Parts of the exercise ->
1. In the passage on Boko Haram, which movement did the Yusufiya grow out of?
2. Continue the passage on Boko Haram, picking up right after its last sentence.

Selected excerpt ->
These girls are testament to the horrifying truth about the kidnappings.
But
the Chibok kidnappings were only the start of my recent journey to Nigeria. It
soon became apparent the (alleged) sponsors did not want any interference in
their plan. The “political Boko Haram” which (allegedly) started out as
Sheriff’s ECOMOG (so named after the military peace keeping forces operating in
Liberia at that time because an SDP – Social Democratic Party- candidate was protected from an angry mob in
Bama by a group of youths supporting the SDP)
that targeted his political opponents in the 2003 and 2007 elections
have since mutated into the Boko Haram we see today that terrorises through
beheadings, butchering innocent villagers, bombing innocent people at shopping
malls and in churches, raping and kidnapping.
It
is true that Sheriff fell-out with Yusuf and the allegation stands that when
the military captured Yusuf in late July 2009 and handed him over to the police
in Borno State, he was allegedly
executed on Sheriff’s instruction. Thus the root of the perception that
Sheriff cannot be a sponsor but a hated enemy of Boko Haram. But the core of
the old Yusufiya is no longer part of
Boko Haram.
Boko
Haram is a mutation of political Boko
Haram and Shekau’s Ansaru. The Yusufiya grew out of the Izala movement and had
great respect for Izala. Boko Haram now beheads Izala followers. The
“slaughterers” work with the political assassins and suicide bombers.
The
sponsors of Boko Haram do not care how many innocent Nigerians are slaughtered,
how many women are raped, how many girls and boys are kidnapped, how many villages
are plundered. I have met too many victims to say, “It is not my problem”.

Source excerpt ->
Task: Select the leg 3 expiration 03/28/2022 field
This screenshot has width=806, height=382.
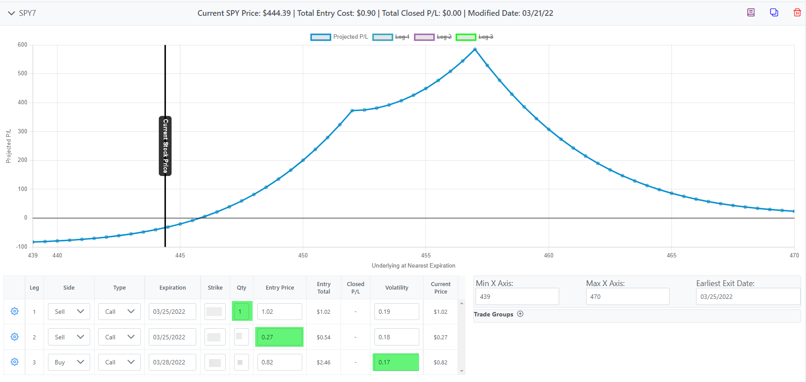Action: pyautogui.click(x=172, y=362)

Task-by-task outputs ->
1. The Izala movement.

2.
We
are each diminished if we allow such crimes against our fellow citizens to
persist. The Nigerian military is diminished if it uses Boko Haram tactics to
address the problem. Evil will flourish and triumph if good men and women do
nothing.
Many
Nigerian politicians have said little and done nothing to curb the slaughter of
Nigerians that is being supported by the sponsors. While fathers die to protect
their daughters and wives are raped and butchered the sponsors of Boko Haram
are accorded privileges and protection.
They
fly in private jets and are accorded military protection. Are the sponsors of
Boko Haram so far above the law? Have the citizens of Nigeria lost the right to
bring these men to justice? Who will stand up for the poor and oppressed who
are being slaughtered and raped in their hundreds? By the grace of God we trust
that good men and women will stand up and justice will prevail.
Written
by Stephen Davis(Australian negotiator)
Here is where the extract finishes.